Audiobook Review: Citizen: An American Lyric by Claudia Rankine

From Goodreads:
Claudia Rankine's bold new book recounts mounting racial aggressions in ongoing encounters in twenty-first-century daily life and in the media. Some of these encounters are slights, seeming slips of the tongue, and some are intentional offensives in the classroom, at the supermarket, at home, on the tennis court with Serena Williams and the soccer field with Zinedine Zidane, online, on TV-everywhere, all the time. The accumulative stresses come to bear on a person's ability to speak, perform, and stay alive. Our addressability is tied to the state of our belonging, Rankine argues, as are our assumptions and expectations of citizenship.

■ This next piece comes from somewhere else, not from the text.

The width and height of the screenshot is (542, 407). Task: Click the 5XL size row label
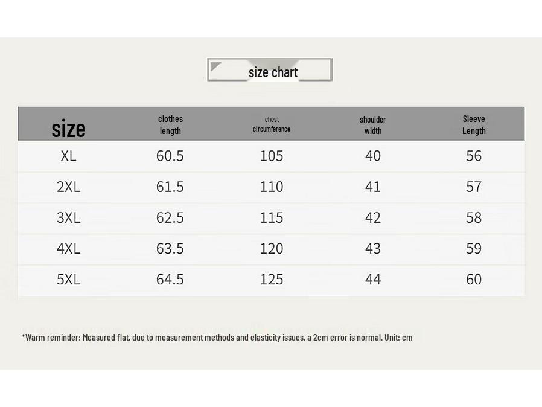click(68, 280)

In essay, image, and poetry, Citizen is a powerful testament to the individual and collective effects of racism in our contemporary, often named "post-race" society.
Beautifully written, but I feel like some of the quality was lost in an audio recording.  I've read many reviews about the poetry here, but it's particularly hard for me to appreciate poetry when I'm not seeing it on the page.  That said, I did find the book to be well-composed, utilizing a unique voice to bring up the small scale and large scale racial aggressions seen and experienced in day to day life, both personally and from the media.

Entertainment Value
This one flew by - only a little bit over two hours on audio - so I'm assuming that it would also be a quick read in print.  It really packs a punch though.  I think it's so important right now for people of all races to be listening to each other's stories.  You can hear a lecture on racism or read an article about it, but what's really going to make a difference in the way you see the world is hearing a person's story - how they feel when certain phrases are used, how media reactions affect their day to day lives, etc.  This book completely fit that bill for me.  It gave me a glimpse into the casual racism that, being white and privileged, I'd most likely never pick up on.

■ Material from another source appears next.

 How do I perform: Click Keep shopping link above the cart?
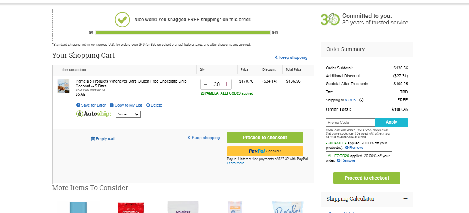pyautogui.click(x=291, y=57)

The narrator does a great job, but I found myself getting lost a few times, particularly during portions that are more poetic in format.  I think I would have enjoyed this more if I read it in print and will be making an effort to find a print copy.

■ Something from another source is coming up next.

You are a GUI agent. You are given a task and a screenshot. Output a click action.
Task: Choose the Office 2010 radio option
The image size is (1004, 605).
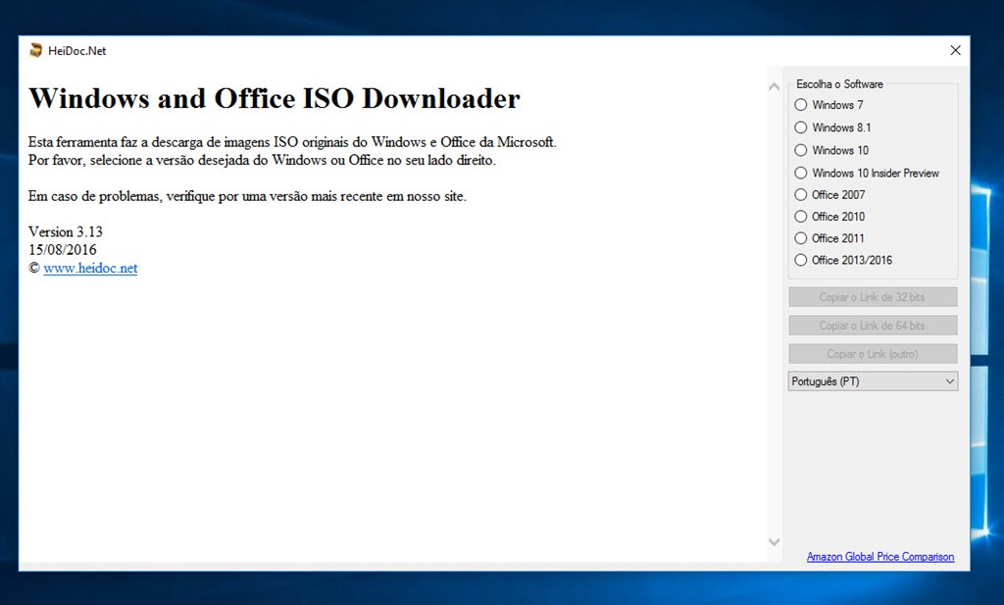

I don't think anyone of any political persuasion would deny that the last year has been a difficult one for our country in terms of race relations.  And as I mentioned above, I think the key to combating racism (or gender inequality or sexual orientation or religious differences or any other) is to sit down and listen to what a person on the other side has to say about their own experiences.  Hearing "this hurts me because" or "this makes me furious because" from another human being will always make more of an impact than hearing a list of arbitrary reasons.  I think that Rankine does an excellent job here of using various forms of literature, from essay to poetry, to convey her personal story.  I highly recommend this book to everyone - it's so important to do the hard work and think the hard thoughts that will help us make a difference in the ways we relate to each other.